Sorry. This article is not about how you can install Windows 10 without a headache! This article is about how to make sure your desk is set up in a way that does not lead to pain.
Understand this first!
Did you know that chronic pain (such as neck pain, back pain and headaches) is more commonly due to underuse not overuse? In other words sitting still for too long is more likely to lead to back pain than spending the weekend gardening. The reason for this is that the most common chronic pain (headaches, neck and back pain) arises from dysfunction in skeletal muscle – and muscle loves to move. In other words, a muscle that has to work without movement for a few minutes will start to give pain whereas the same muscle working under a lot of load with movement will work all day.
For example…
Let’s take the bicep in your upper arm for example. You know when you hold a baby in your arm for too long. Even though the baby is a new one and not that heavy after a few minutes that bicep muscle begins to burn. You have to change arms right. The reason is: the muscle was working, but not moving. Ignore the pain and do that for long enough and you will cause some lasting damage in that muscle. Now take the same muscle and lift something twice the weight of that baby up and down through movement. Do that for long enough and the muscle will get healthier! Why? Because it is working and moving! Muscles love movement.
Tip 1: Move.
Okay. Now that you understand that static (non-moving) effort from muscle damages muscle, this will make sense.
Move.
This first tip is simple – move more often. Don’t sit there transfixed for more than 30 minutes. Make an excuse, go to the photocopier, run an errand, set one of those little alarms on your computer to remind you. Simply get up more often.
Tip 2: Sit well.
Whether your sitting posture causes back and neck pain or not depends on whether you can set up your spine in a posture where the spinal muscles can ‘rest’. In other words, if your posture is making muscles exert effort then guess what they will start to hurt. (You don’t move when you are sitting so that means effort without movement.) Wanna know why you shift and shuffle in your seat? Your muscles are telling you that they want to move.
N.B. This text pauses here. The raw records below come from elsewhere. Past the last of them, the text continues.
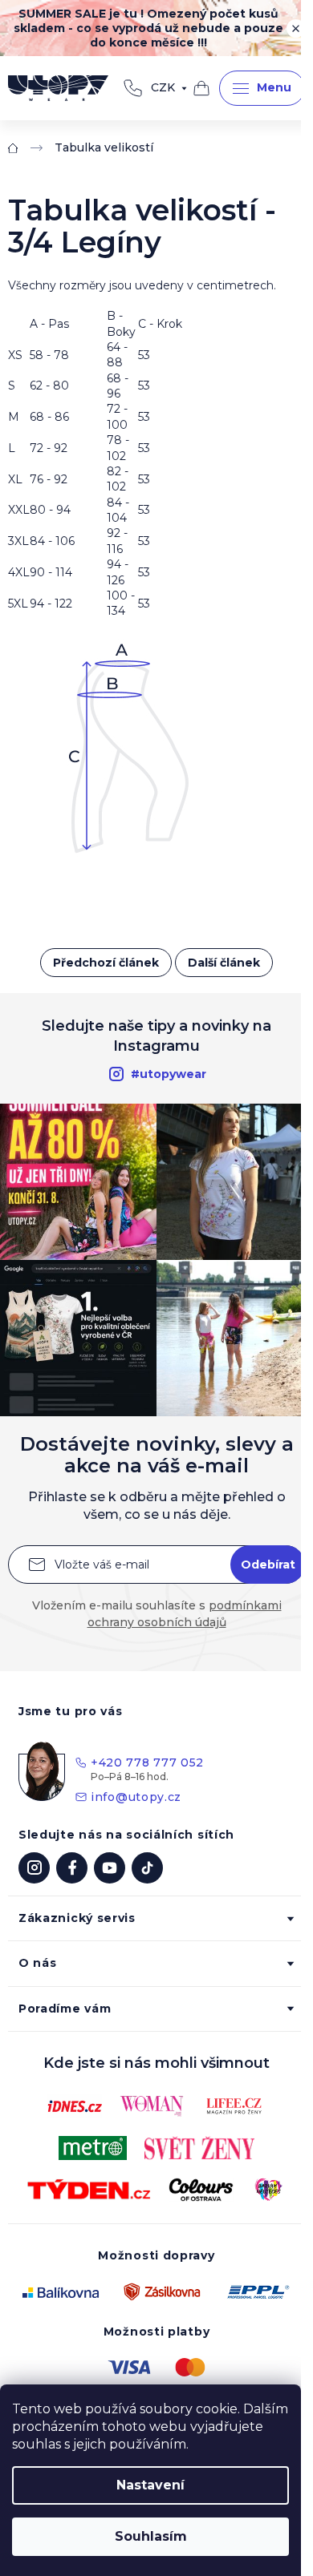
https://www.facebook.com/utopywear (71, 1868)
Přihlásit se (267, 1564)
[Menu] (262, 88)
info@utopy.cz (136, 1797)
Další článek (224, 962)
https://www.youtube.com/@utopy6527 (109, 1868)
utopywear (34, 1868)
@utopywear (147, 1868)
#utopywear (168, 1074)
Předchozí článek (106, 962)
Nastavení (150, 2485)
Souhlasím (151, 2536)
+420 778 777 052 (133, 88)
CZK (163, 87)
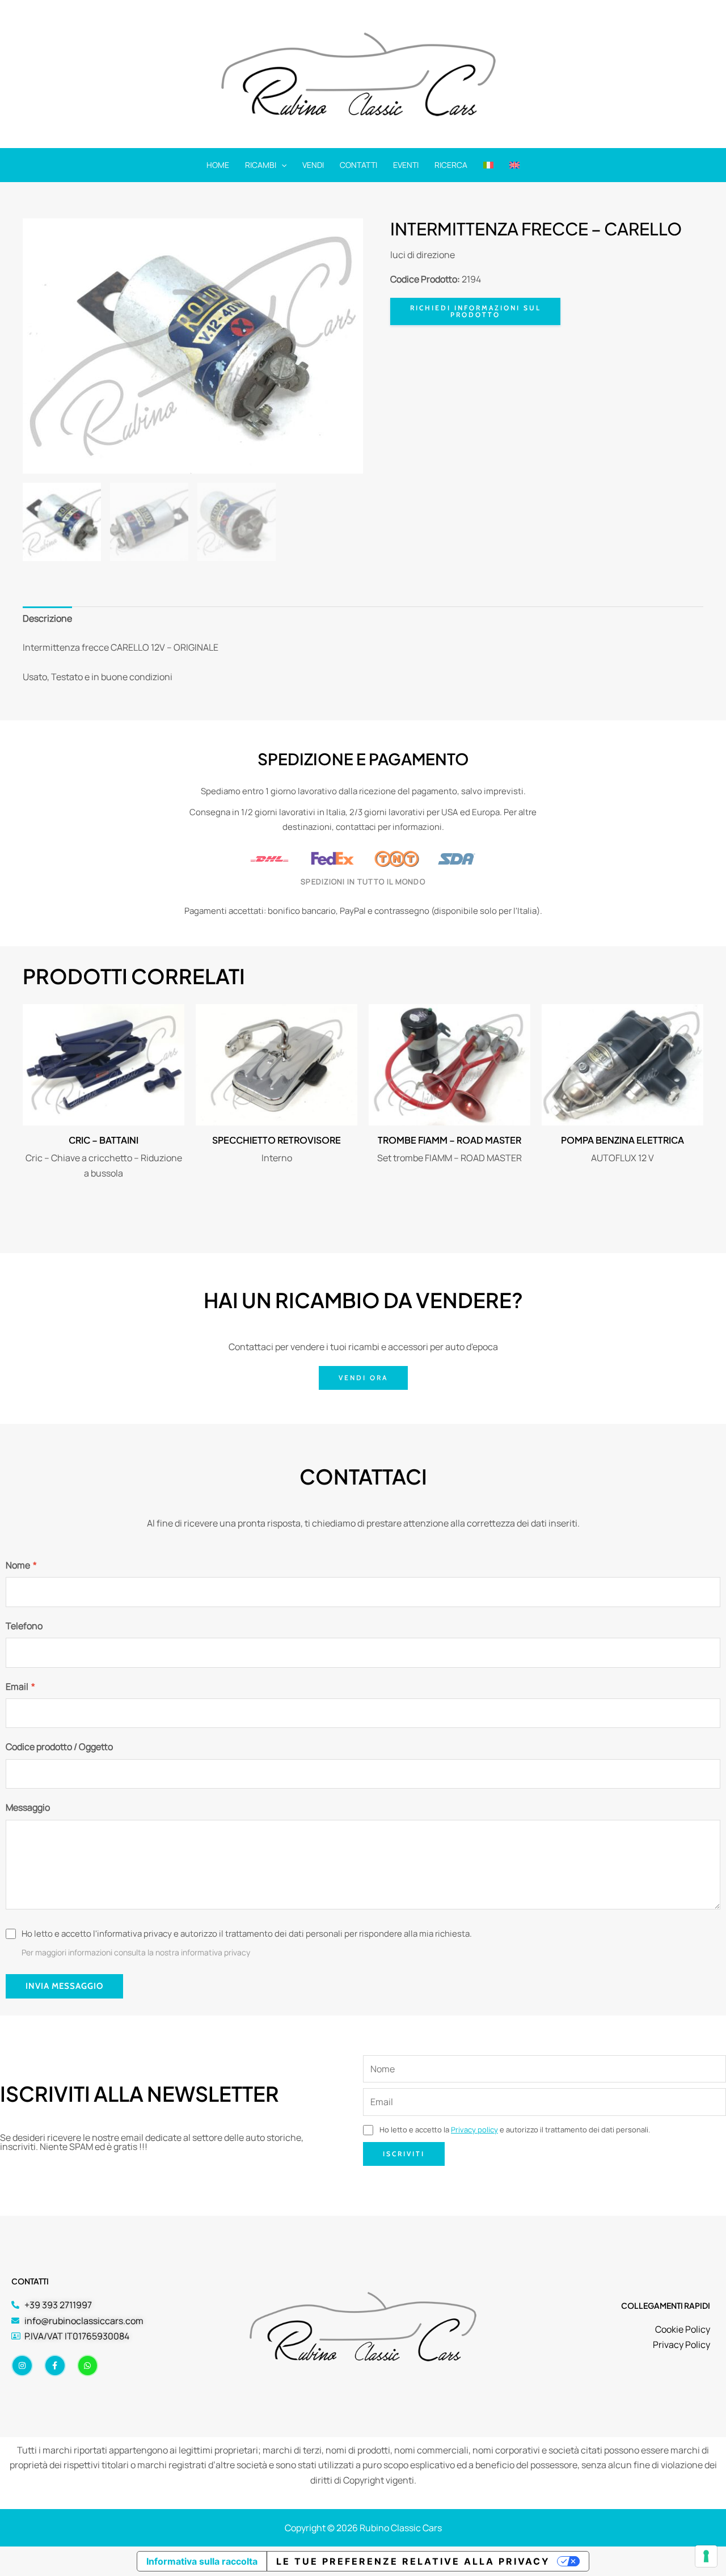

Have a read of ‘Back Pain: The secret to good sitting posture and pain relief – Parts I to IV’ for how to sit well.
Tip 3: Lower your keyboard.
When your keyboard/desk is a bit high then your wrists are higher than your elbows. When this is the case you will shrug your shoulders subconsciously. So this means that your trapezius, the muscle that shrugs your shoulders is working. It’s not working hard, but if you are typing for an hour then your trapezius is in contraction without movement for an hour. And guess what! Trapezius will refer a headache up your neck, behind your ear and into your temple. Sound familiar?
The solution is to lower your keyboard. This can be done by raising your chair or lowering your desk.
Tip 4: Make sure your monitor is in the right place.
Technically your eyes want to be LEVEL with the TOP of your monitor when you are sitting well. If your monitor is too low then in order to look down, you will slouch. You will slouch your whole spine to lower your head. If your monitor is too small you will crane your neck forward placing cervical neck muscles in contraction without movement for hours on end and there is a whole bunch of headache patterns that come from these muscles.
You will also crane your neck in the same way if you are peering through the top or bottom of your bifocals. Do yourself a favour and get glasses to suit.
If you are at a computer for a living like so many of us, these facts about muscle function and posture have become very important. When we were all farmers hundreds of years ago and were moving more frequently, I am certain there were less headaches!